И нервы у него были крепкие, как канаты для виселиц (шутка, хотя соседи иногда об этом мечтали!), а кудри чёрные, как вороново крыло (когда не чесался, что случалось редко), зрение хорошее, и даже сердце никогда не болело – наверное, потому что было сделано из стали, как у супергероя, только без плаща и с пивным животиком, который он гордо называл «символом свободного человека».
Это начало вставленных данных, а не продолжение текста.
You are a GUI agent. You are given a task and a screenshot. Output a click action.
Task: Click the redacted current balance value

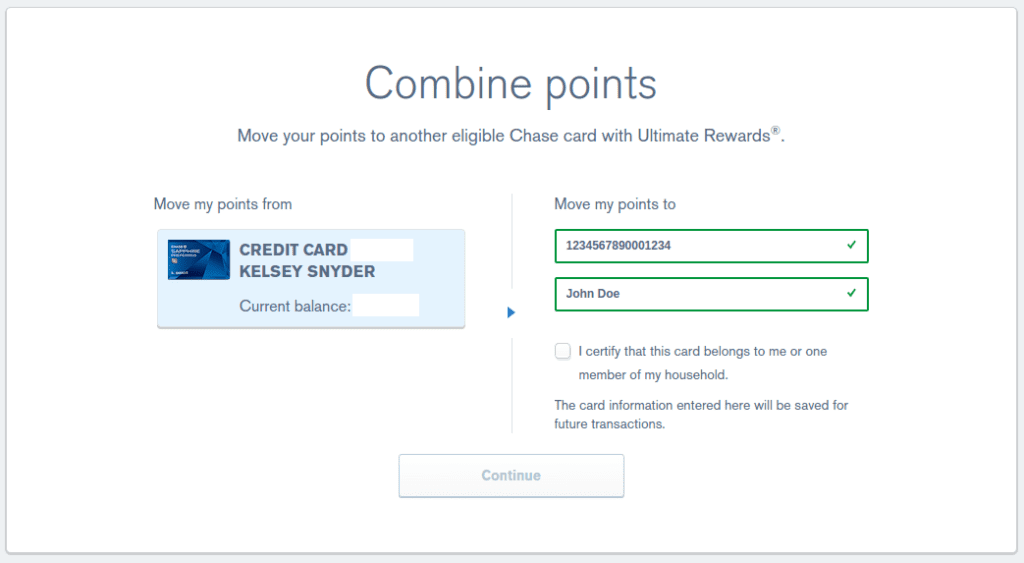[x=386, y=305]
А как он любил готовить! Особенно когда не было денег на еду – мог из одной сосиски приготовить такое произведение кулинарного искусства, что даже шеф-повара из мишленовских ресторанов (которых он никогда не посещал) удавились бы от зависти. Варил он борщ, добавляя туда всё, что находил в холодильнике, включая прошлогодние огурцы и прошлогодние же помидоры, которые, по его мнению, только улучшали вкус блюда.
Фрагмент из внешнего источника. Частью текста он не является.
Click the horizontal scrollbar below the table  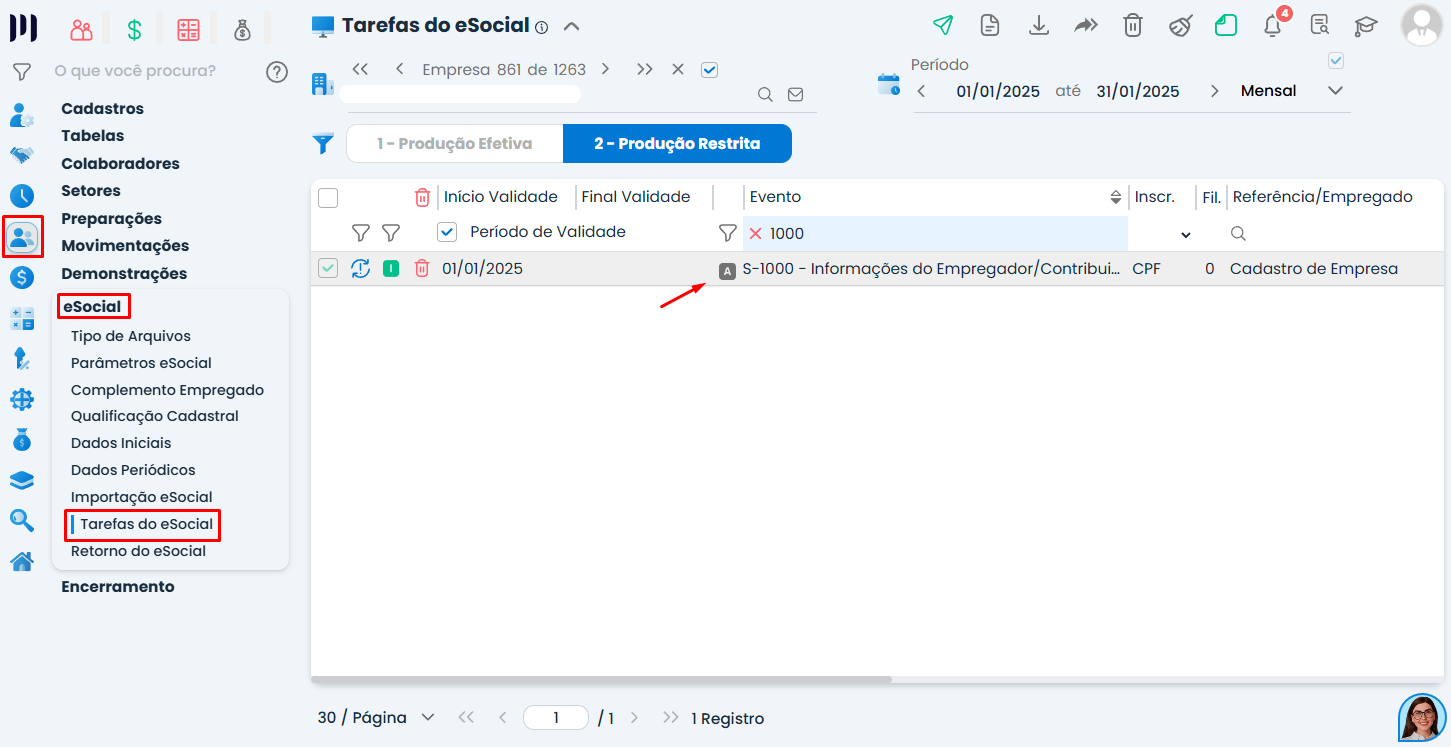pos(601,680)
И когда исполнилось ему 180 лет (ну ладно, ладно – 80, просто в паспорте была опечатка, которую он никогда не исправлял), он умер от старости, а не от какой-нибудь язвы, потому что организм, который столько лет жил в режиме «свободный художник», просто не мог заболеть чем-то серьёзным – он был слишком занят, наслаждаясь жизнью и доводя до инфаркта всех окружающих.
Несмотря на всеобщую скорбь, в гробу покоился человек с блаженной улыбкой на лице, словно достигший высшего счастья. А на памятнике написали: «Здесь лежит человек, который жил так, как хотел, и не давал никому себя переделать. И был он счастлив, как никто другой, потому что не слушал ничьих советов, кроме своих собственных».
Вот такая забавная история мне приснилась, когда я заснул за чаем на кухне. Теперь надо быстро мыть посуду и пылесосить, а то жена сейчас из магазина вернётся.